A Liberal Project? Hungarian University Colleges Since Late Socialism
After student protests against the government, in 1970 a handful of Budapest students founded the first self-governing university college (szakkollégium) in Communist Hungary. In doing so they followed Hungarian educational traditions, but simultaneously modelled the colleges on British and French examples. Since then, the colleges have been characterized by student self-government and a largely autonomous status within the university administration. From the very beginning, however, they have also served the attempts to single out a new academic elite. Until today the colleges offer exclusively to highly talented students not only a range of classes and seminars, that go beyond the universities’ regular curriculum, but also affordable accommodation and a familial, even fraternity-like atmosphere. In addition, they have also supported professional networking with alumni since the 1970s, which contributed to their reputation as a training ground for a (counter-)elite.
In the socialist system, students at these colleges established a liberal project which sought to enable them and subsequent generations to explore how to act within a democratic system. In the 1980s, they thus became the source of discourse critical of society and of the regime, and an arena in which tensions between democratization, modernization, and burgeoning nationalist currents appeared. In this process, the students may have considered themselves a counter-elite opposing the Communist party and its youth organisation. The regime, however, hoped for ideas to reform Communism and therefore was tolerant, if not supportive of the colleges.

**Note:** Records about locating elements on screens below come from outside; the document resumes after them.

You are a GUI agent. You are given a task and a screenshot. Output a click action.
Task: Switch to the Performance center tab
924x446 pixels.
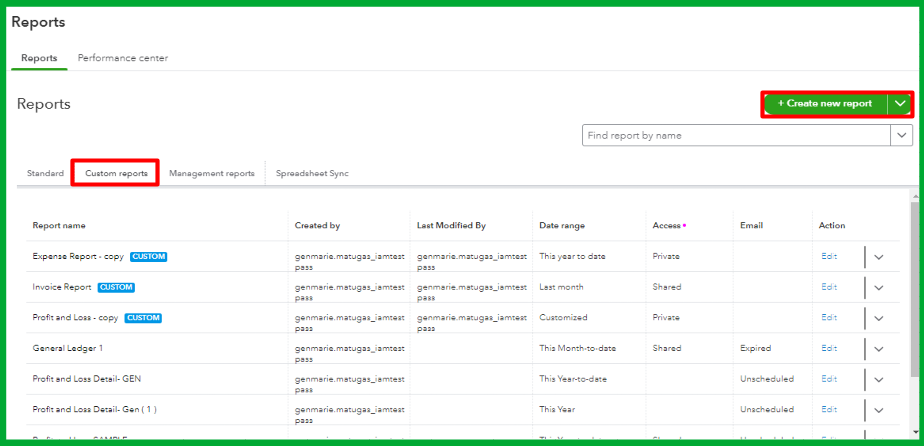click(x=123, y=58)
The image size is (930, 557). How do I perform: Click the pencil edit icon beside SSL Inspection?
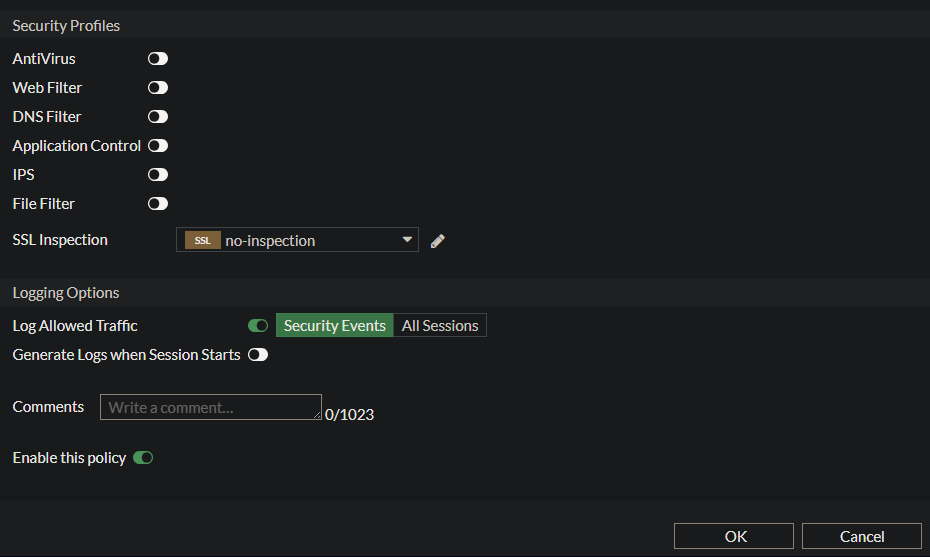[x=437, y=241]
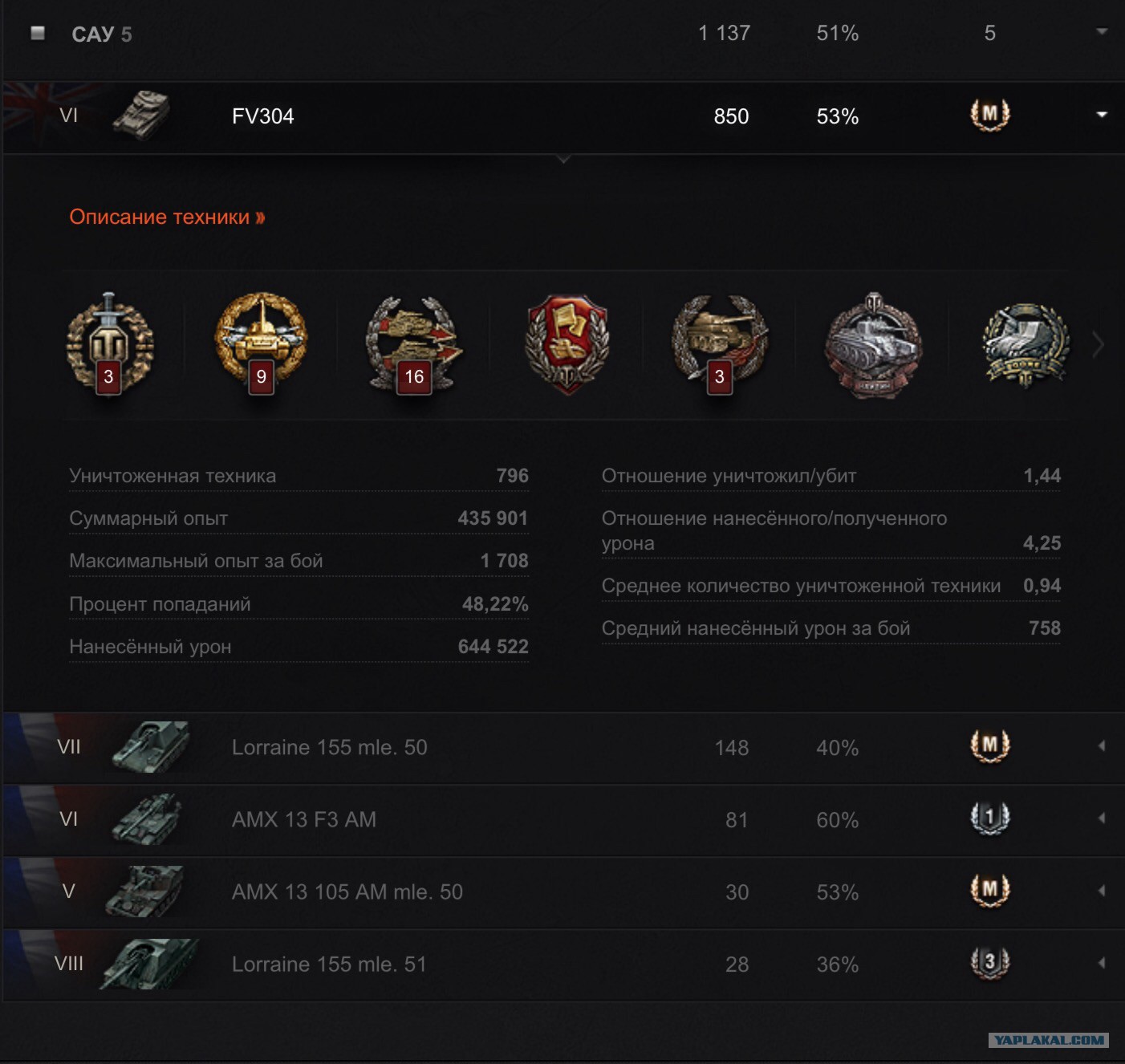The width and height of the screenshot is (1125, 1064).
Task: Click the FV304 tank thumbnail
Action: point(141,115)
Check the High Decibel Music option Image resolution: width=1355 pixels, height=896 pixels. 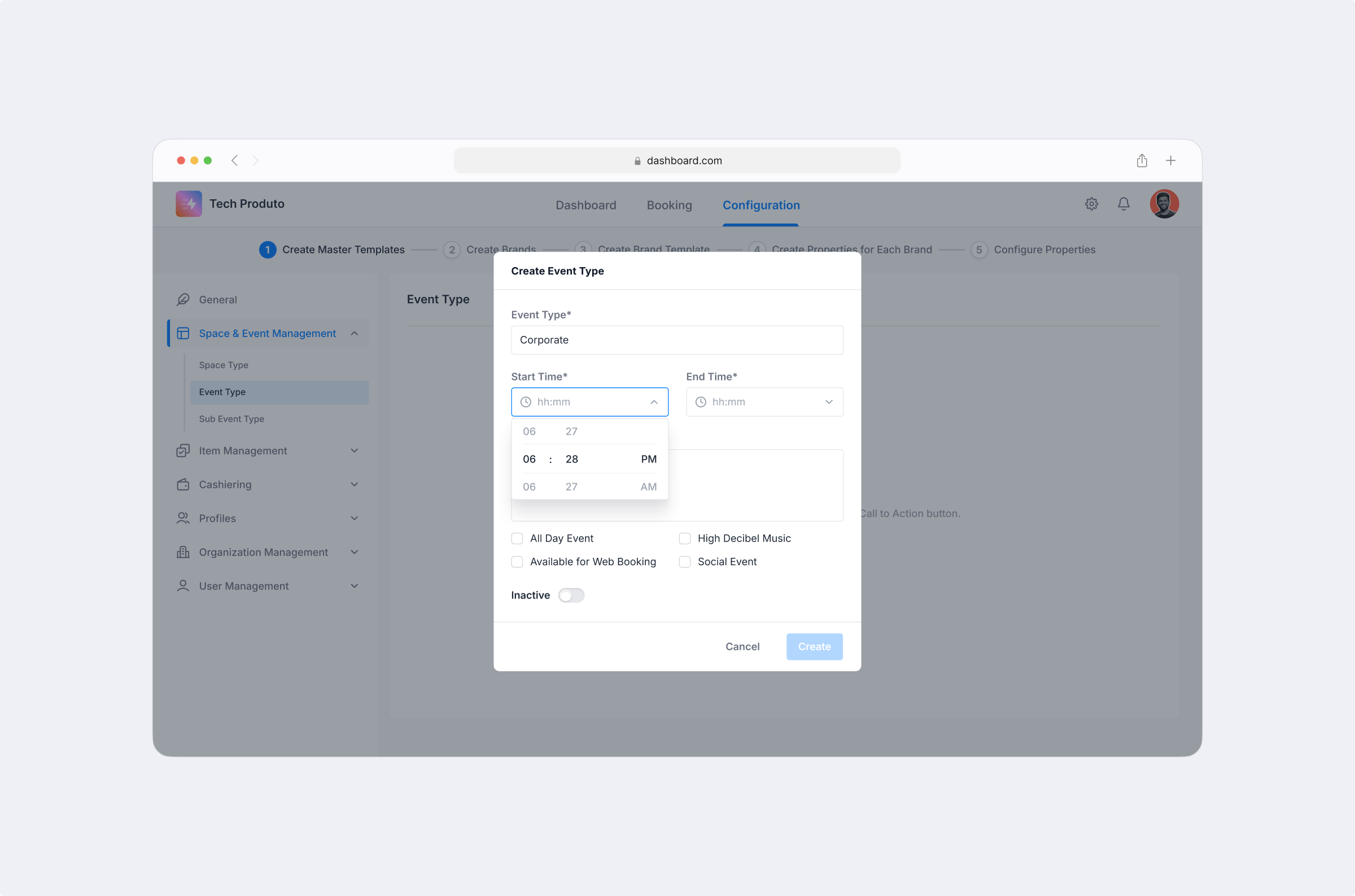[x=684, y=537]
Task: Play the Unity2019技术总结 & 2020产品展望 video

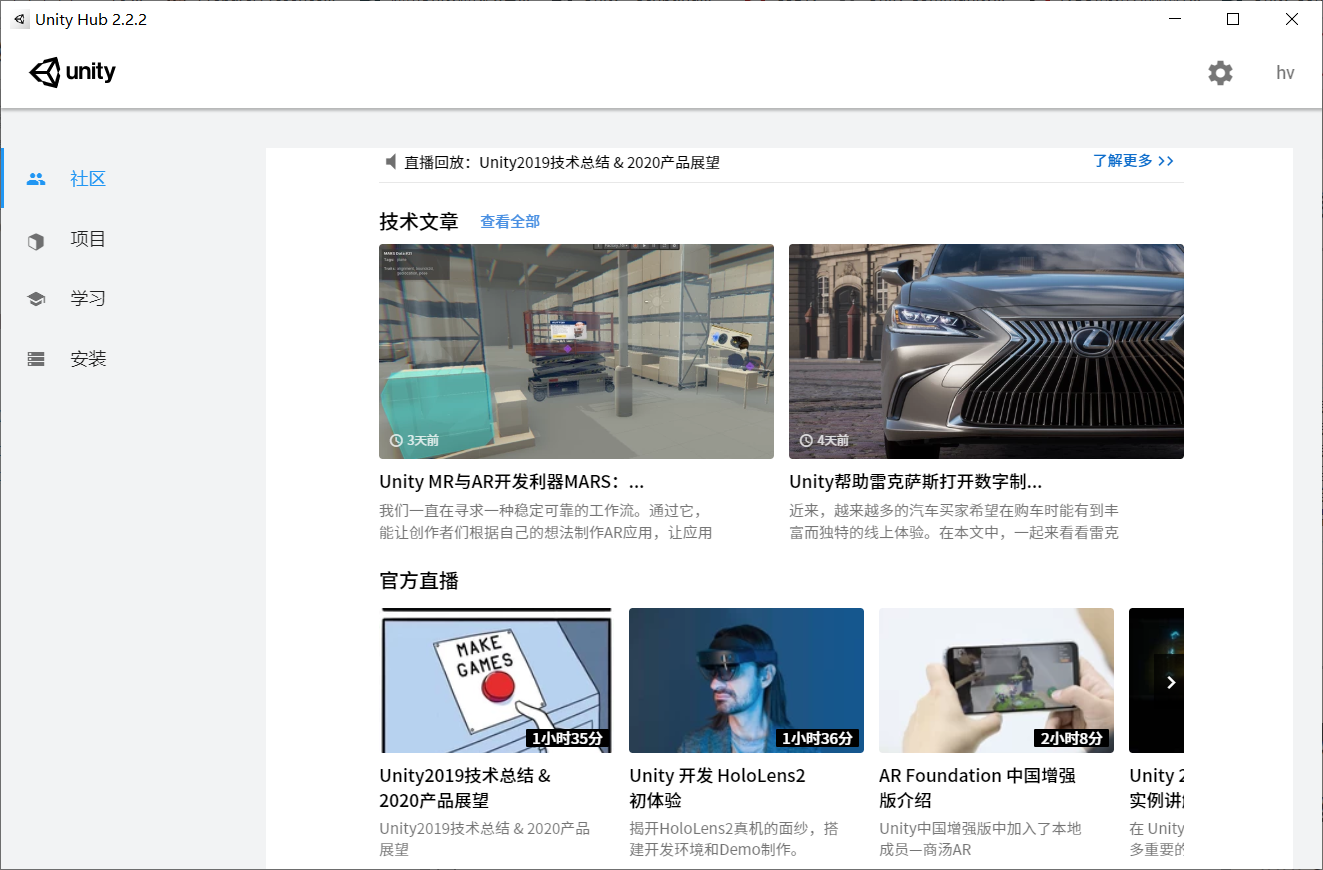Action: click(x=496, y=681)
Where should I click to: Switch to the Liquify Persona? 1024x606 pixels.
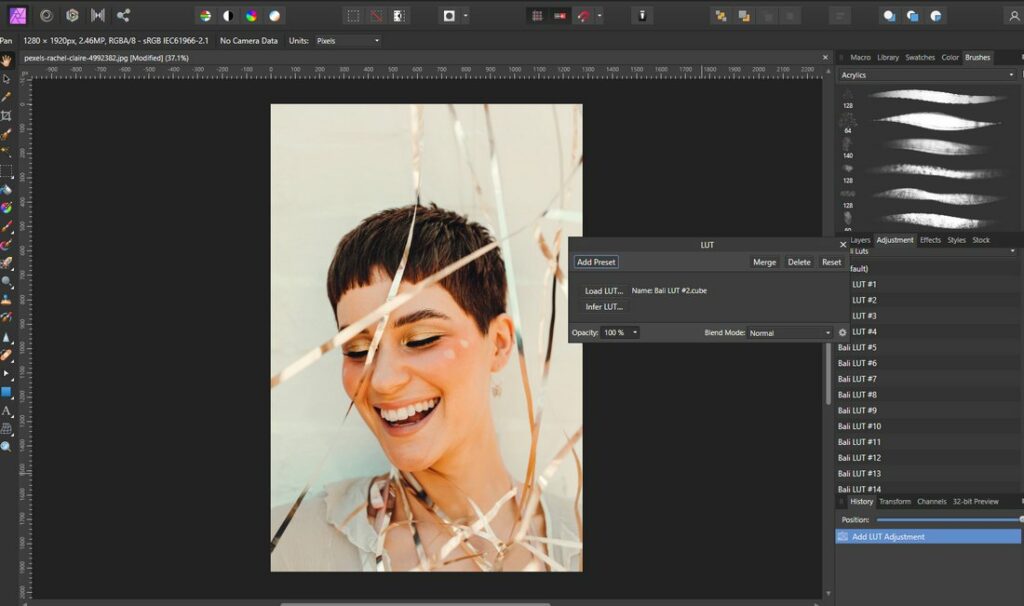pyautogui.click(x=46, y=15)
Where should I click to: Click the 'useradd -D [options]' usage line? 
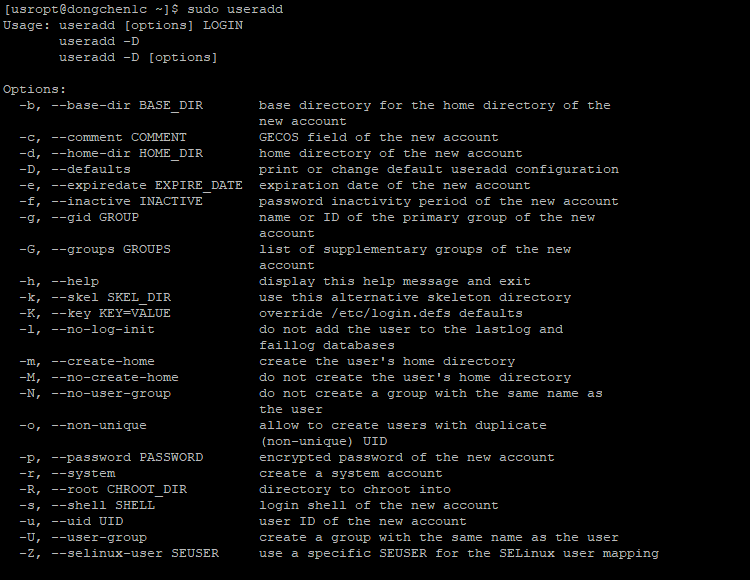138,57
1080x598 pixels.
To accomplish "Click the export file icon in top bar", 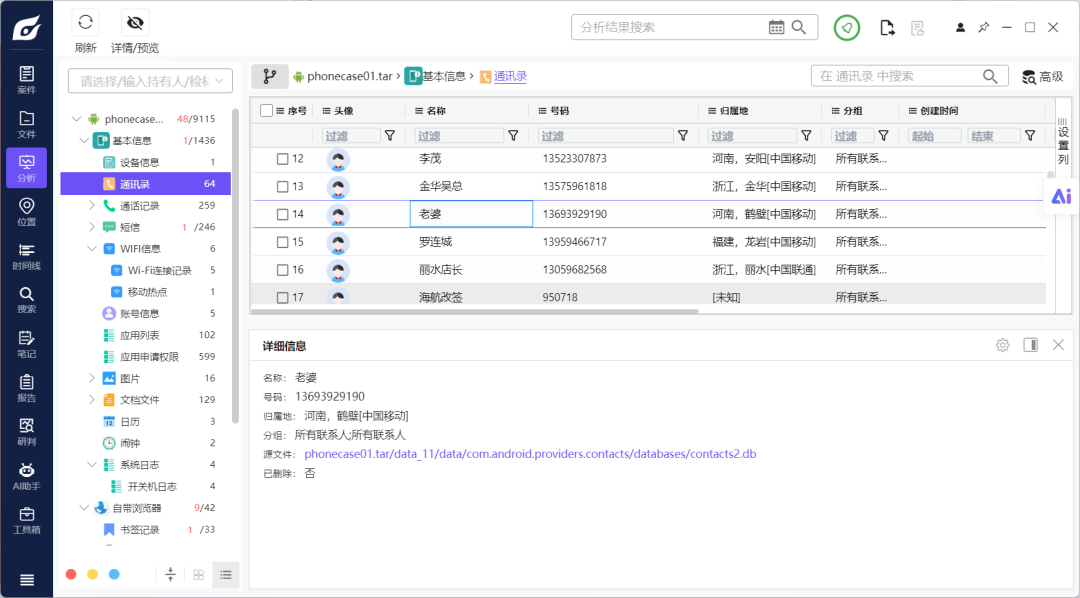I will [x=887, y=28].
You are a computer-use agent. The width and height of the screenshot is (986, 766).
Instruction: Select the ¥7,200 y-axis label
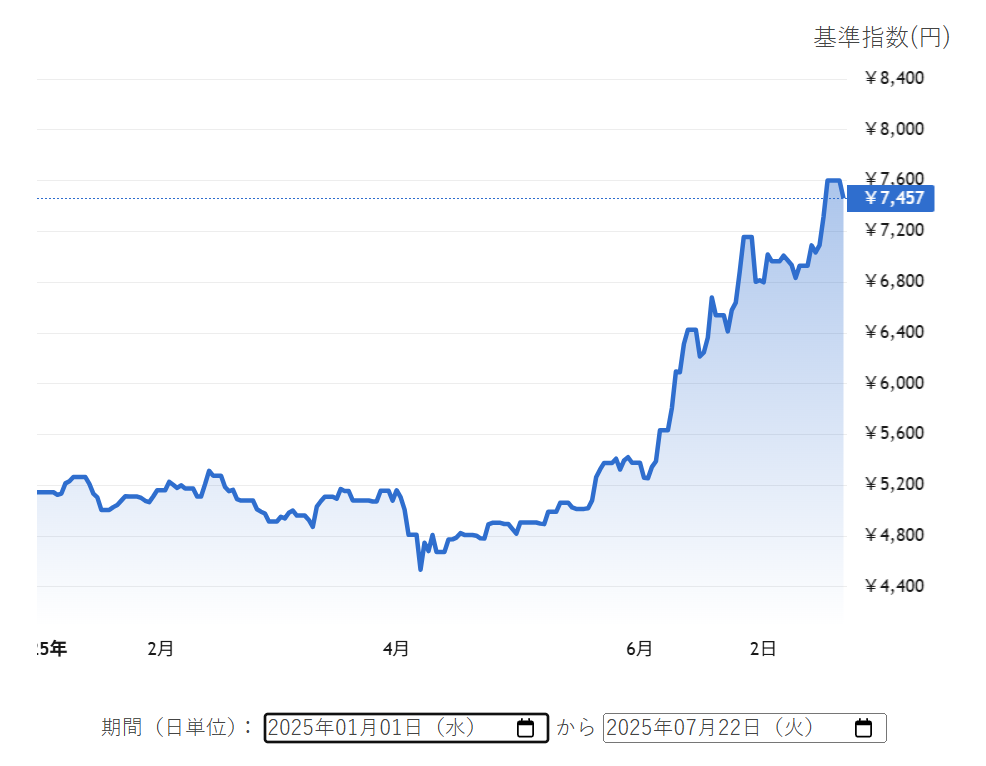(x=894, y=231)
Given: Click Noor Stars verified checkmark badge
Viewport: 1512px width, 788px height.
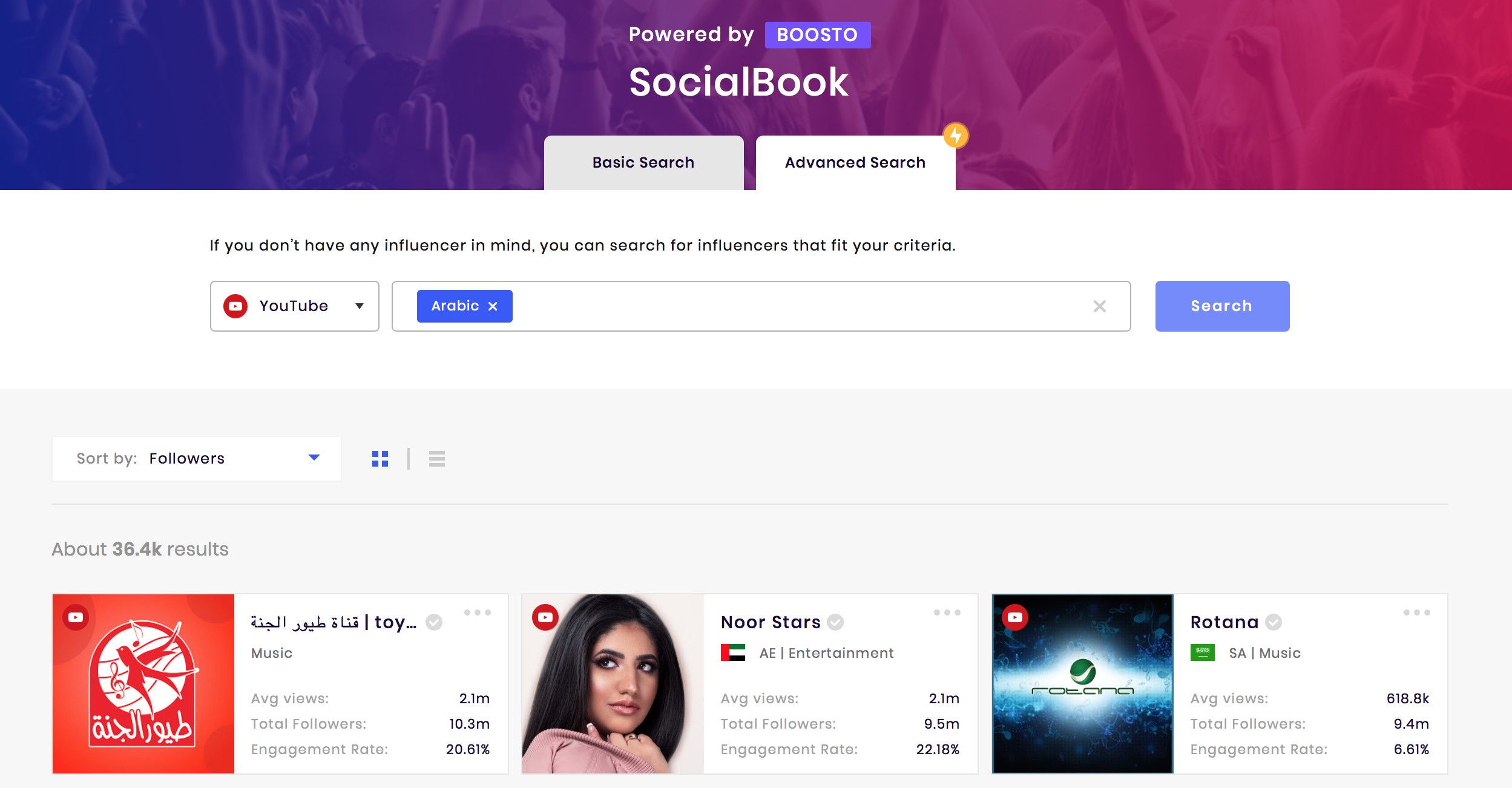Looking at the screenshot, I should click(x=835, y=622).
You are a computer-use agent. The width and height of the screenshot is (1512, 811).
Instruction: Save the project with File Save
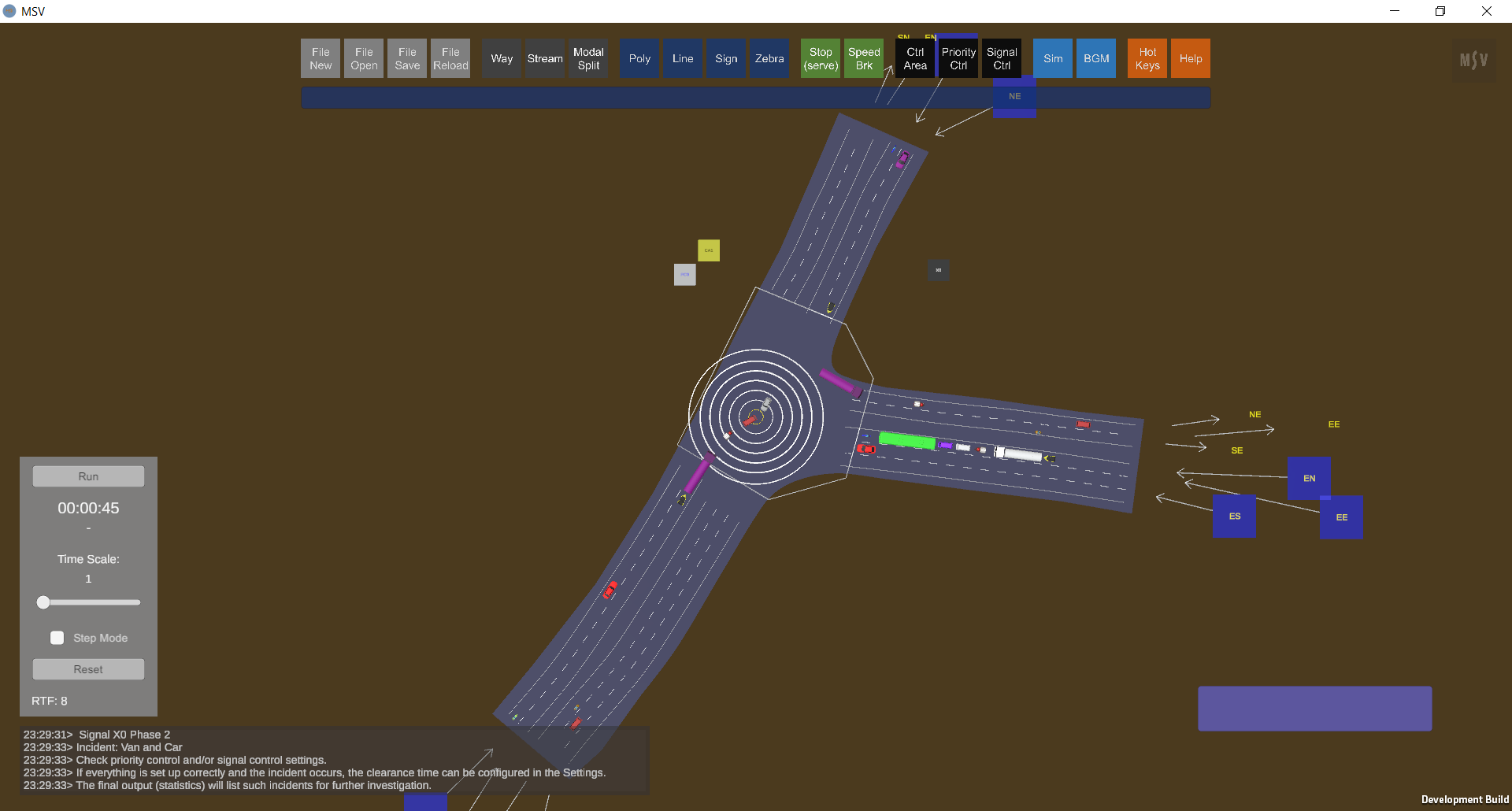click(407, 58)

The dissertation project aims to examine which historical legacies shape the university colleges as well as the discourses of their inhabitants and to explore how they can be located in the transformation from late socialism to post-communism in Hungary. Three thematic areas will receive particular attention: firstly, the familial community and resulting close-knit personal networks; secondly, the hybrid character combining Hungarian and international approaches to educating the elite; thirdly, the emergence of populist and “illiberal” discourse in an originally liberal environment. A closer analysis of student dissidence can thus provide us with new observations and conclusions about the political socialization of a generation that grew up under János Kádár’s relatively liberal and more consumerism-oriented regime. This may also shed light on the inconsistencies in Hungary’s development since the end of state socialism.